Although not specifically stated in the labeling for levothyroxine (L-T4), in clinical practice guidelines, coffee is recognized as a compound that may interact with this synthetic hormone used in the treatment of primary or central hypothyroidism. A recent case published in the Journal of the Academy of Nutrition and Dietetics, reports on this interaction in a patient on L-T4 with uncontrolled hypothyroidism likely linked to concurrent consumption of American coffee.
The patient, a 52-year old white woman, presented to a primary care clinic for a regular check-up and to review her type 2 diabetes treatment plan; her medical history included primary hypothyroidism caused by Hashimoto’s thyroiditis, type 2 diabetes mellitus, primary hypertension and morbid obesity.
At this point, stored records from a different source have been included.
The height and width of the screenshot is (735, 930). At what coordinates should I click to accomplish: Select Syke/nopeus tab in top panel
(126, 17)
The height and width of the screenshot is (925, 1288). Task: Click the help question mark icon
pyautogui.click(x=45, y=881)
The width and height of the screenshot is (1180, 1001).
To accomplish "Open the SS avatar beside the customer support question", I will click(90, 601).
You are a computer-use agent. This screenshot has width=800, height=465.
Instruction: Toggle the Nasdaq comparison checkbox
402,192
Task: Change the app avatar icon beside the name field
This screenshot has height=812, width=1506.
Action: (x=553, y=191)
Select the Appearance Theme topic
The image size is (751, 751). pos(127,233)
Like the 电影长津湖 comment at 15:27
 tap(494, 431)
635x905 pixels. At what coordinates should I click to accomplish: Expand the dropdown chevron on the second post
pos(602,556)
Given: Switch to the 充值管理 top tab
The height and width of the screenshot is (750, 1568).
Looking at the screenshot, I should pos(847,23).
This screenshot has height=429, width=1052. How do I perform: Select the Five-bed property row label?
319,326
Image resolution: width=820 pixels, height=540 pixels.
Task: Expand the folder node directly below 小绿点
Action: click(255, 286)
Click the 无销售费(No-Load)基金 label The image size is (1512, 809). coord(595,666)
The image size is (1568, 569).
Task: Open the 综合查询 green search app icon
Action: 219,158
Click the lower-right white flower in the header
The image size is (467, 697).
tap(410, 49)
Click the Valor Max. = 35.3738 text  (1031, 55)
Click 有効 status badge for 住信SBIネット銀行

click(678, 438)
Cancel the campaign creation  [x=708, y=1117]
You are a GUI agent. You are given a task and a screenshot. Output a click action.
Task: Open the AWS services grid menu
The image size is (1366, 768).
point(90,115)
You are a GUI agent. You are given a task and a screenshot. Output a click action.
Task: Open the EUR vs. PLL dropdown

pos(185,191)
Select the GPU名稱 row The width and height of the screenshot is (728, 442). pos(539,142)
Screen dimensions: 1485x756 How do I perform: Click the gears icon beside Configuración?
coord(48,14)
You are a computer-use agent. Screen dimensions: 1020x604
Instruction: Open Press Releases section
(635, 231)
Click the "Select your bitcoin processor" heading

Her list of medicines included:
— Amlodipine 10mg once daily
— Aspirin 81mg once daily
— Atorvastatin 20mg once daily
— Long-acting basal insulin (varied doses) SC at bedtime
— Levothyroxine 175mcg once daily
— Lisinopril 20mg once daily
— Metformin 1000mg twice daily
All medications were taken for at least two years, except for atorvastatin which was started a month earlier; and the patient appeared adherent to her drug regimen. She denied using any over-the-counter drugs, vitamins or dietary/herbal supplements; she was not a smoker and denied alcohol and illicit drug use.